Y sus habitantes con este temple, han tenido que ingeniárselas para combatir el frío desde siempre, una de las maneras fue ideando una alimentación que proveyera las propiedades calóricas necesarias; es por eso que los paceños tienen una oferta variada de platos mestizos que conforman su acervo cultural. Sus sabores son inigualables, al igual que sus porciones y el particular uso de los ingredientes.


Esta región geográfica del mapa territorial boliviano tiene comidas para todos los horarios; para las mañanas el fricasé y el chairo, al mediodía sajta de pollo, por las tardes costillar, picante surtido, plato paceño, o clásicos para conmemorar fechas religiosas o históricas.

En el Carnaval: puchero o lechón al horno. Para la Cuaresma: challwa – wallakes (sopa de pescado). En Jueves Santo: plato de bacalao, arroz con leche, compotas de fruta. En Viernes Santo: ají de cochayuyo. En Corpus Christi: variedad de frutas, chirimoyas, maní, humintas con miel de wiru. Para Navidad y Año Nuevo: picanas o viandas de pollo y en las fiestas de presterío, picantes de gallina o de conejo.

El plato paceño y el chairo, son dos de los más representativos de la cocina paceña. El chairo es una 
sopa rica en condimentos, verduras y carbohidratos, que debe servirse bien caliente. “Es una mezcla de papa, chuño y mote, que aporta energía y hace que la temperatura del cuerpo aumente y también las reservas de calorías para el cuerpo”.

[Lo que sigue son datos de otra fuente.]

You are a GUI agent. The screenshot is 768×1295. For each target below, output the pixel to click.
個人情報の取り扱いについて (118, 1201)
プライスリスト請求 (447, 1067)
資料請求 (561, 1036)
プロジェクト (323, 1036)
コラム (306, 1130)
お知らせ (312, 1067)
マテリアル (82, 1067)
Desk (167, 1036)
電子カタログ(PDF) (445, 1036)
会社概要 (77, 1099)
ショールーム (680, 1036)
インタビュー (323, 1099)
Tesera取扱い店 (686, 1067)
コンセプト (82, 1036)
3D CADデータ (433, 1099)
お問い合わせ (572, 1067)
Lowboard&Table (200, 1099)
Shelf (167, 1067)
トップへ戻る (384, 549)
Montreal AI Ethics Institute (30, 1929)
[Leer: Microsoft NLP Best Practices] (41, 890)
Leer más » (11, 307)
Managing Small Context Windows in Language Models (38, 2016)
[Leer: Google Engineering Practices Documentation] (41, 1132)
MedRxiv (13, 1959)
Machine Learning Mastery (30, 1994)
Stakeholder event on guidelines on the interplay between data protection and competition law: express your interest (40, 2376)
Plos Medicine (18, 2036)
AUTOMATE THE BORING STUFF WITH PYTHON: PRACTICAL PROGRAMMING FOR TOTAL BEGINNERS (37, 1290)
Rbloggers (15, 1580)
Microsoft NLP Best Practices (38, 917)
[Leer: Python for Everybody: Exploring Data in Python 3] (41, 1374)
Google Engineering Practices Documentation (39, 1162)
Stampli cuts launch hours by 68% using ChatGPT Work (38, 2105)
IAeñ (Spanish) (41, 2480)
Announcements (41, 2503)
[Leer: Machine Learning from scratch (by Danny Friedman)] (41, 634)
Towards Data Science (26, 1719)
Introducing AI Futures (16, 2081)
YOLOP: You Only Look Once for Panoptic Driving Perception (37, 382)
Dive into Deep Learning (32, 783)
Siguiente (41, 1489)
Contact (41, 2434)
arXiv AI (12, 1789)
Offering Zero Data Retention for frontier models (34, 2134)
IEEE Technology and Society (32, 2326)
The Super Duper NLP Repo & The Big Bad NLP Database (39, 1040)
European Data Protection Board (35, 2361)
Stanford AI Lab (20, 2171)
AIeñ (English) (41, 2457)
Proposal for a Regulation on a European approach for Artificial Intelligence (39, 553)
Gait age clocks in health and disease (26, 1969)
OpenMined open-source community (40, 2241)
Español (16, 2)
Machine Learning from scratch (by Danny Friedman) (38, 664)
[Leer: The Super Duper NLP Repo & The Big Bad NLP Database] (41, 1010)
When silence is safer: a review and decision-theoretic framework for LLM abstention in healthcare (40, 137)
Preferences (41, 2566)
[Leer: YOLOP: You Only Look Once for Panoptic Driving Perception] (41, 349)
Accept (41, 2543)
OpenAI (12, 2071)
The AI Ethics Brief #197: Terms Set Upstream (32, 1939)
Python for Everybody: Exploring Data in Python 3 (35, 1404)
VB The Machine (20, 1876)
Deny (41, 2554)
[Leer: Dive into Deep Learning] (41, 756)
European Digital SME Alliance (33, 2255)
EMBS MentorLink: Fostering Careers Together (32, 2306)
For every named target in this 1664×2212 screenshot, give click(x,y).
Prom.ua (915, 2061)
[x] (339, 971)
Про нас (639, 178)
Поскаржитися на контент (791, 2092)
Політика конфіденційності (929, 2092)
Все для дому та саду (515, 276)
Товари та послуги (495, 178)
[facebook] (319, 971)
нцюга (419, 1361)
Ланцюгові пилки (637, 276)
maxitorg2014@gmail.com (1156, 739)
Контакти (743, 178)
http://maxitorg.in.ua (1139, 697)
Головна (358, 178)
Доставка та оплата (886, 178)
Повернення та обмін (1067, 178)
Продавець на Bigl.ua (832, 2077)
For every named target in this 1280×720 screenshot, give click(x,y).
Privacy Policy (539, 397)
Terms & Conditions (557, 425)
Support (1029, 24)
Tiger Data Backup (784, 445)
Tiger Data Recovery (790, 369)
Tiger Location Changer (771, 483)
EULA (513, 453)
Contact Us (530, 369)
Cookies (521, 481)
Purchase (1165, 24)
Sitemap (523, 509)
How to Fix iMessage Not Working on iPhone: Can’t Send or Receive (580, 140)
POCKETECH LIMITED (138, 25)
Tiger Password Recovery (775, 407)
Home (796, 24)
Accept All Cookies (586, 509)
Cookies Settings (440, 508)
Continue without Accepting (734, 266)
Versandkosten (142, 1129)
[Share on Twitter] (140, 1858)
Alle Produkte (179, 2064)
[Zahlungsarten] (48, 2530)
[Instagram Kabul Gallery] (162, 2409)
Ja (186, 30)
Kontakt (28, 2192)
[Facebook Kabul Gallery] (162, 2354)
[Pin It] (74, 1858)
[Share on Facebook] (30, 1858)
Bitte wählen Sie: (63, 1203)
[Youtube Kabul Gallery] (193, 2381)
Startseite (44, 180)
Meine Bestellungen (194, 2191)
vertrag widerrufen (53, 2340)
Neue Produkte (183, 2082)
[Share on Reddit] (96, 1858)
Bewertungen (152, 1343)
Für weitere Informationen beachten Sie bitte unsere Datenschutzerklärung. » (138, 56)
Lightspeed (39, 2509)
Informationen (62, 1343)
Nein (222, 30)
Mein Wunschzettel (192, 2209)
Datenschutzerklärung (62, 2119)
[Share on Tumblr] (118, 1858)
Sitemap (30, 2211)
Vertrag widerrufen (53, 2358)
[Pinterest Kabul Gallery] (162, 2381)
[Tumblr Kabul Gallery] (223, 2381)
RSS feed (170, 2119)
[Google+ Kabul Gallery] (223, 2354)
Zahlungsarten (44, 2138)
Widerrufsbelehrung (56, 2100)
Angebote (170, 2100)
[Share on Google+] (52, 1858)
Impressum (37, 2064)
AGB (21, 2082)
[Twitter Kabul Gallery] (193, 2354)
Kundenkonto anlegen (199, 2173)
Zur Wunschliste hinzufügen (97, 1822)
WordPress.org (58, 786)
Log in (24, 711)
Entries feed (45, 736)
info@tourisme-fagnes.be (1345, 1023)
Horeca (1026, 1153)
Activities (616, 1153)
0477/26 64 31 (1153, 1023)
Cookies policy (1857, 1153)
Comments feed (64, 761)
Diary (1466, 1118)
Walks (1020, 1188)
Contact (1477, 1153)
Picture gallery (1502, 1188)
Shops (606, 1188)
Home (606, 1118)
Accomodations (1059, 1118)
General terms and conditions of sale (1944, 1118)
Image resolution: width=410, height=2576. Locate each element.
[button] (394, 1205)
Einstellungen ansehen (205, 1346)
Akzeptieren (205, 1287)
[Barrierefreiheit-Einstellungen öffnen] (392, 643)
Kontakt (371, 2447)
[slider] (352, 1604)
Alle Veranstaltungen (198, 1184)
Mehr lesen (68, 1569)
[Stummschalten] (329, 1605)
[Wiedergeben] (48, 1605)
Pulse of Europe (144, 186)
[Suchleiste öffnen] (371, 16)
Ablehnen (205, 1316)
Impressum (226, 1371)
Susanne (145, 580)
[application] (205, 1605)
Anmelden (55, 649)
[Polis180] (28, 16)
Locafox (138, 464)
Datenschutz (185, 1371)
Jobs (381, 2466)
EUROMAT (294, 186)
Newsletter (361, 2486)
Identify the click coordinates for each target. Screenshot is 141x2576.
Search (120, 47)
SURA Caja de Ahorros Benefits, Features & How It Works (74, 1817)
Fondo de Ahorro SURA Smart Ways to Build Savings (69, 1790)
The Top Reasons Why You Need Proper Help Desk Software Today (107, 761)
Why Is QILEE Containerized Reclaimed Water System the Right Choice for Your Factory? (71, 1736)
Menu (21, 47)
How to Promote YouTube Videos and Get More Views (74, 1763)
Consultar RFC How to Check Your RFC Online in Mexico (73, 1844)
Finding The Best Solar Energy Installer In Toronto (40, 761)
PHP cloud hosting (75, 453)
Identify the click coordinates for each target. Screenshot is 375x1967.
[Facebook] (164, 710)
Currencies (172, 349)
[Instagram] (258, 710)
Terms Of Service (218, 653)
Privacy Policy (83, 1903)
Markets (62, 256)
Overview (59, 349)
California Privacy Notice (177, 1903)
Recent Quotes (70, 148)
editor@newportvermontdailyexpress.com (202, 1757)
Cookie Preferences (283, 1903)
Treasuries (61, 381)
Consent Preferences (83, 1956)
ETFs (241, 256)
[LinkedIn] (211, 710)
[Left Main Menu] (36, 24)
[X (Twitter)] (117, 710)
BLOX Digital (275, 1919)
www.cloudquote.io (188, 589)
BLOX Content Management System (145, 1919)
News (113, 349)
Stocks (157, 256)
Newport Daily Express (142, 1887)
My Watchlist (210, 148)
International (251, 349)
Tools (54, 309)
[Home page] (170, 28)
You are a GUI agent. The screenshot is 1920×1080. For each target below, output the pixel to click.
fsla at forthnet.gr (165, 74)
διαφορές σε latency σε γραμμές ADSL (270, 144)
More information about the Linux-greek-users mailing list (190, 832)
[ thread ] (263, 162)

La comida típica paceña se ha desarrollado con un sentido más práctico que “gourmet”, y aun así ha generado sabores y aromas que hoy se reconocen como exquisitos y apropiados para servirlos democráticamente en cualquier mesa, tanto por su agradable sabor (gracias a los secretos de su sazón), asi como también por su alto contenido de nutrientes.

A continuación enumeramos una variedad de panes paceños: la allulla, las kaukas, las marraquetas, las sarnitas, las colisas y los chamillos, entre otros, acompañados de té, café o sultana. Y las llauchas que son empanadas rellenas con mucho queso, que generalmente los cuales se acompañan con un vaso de api.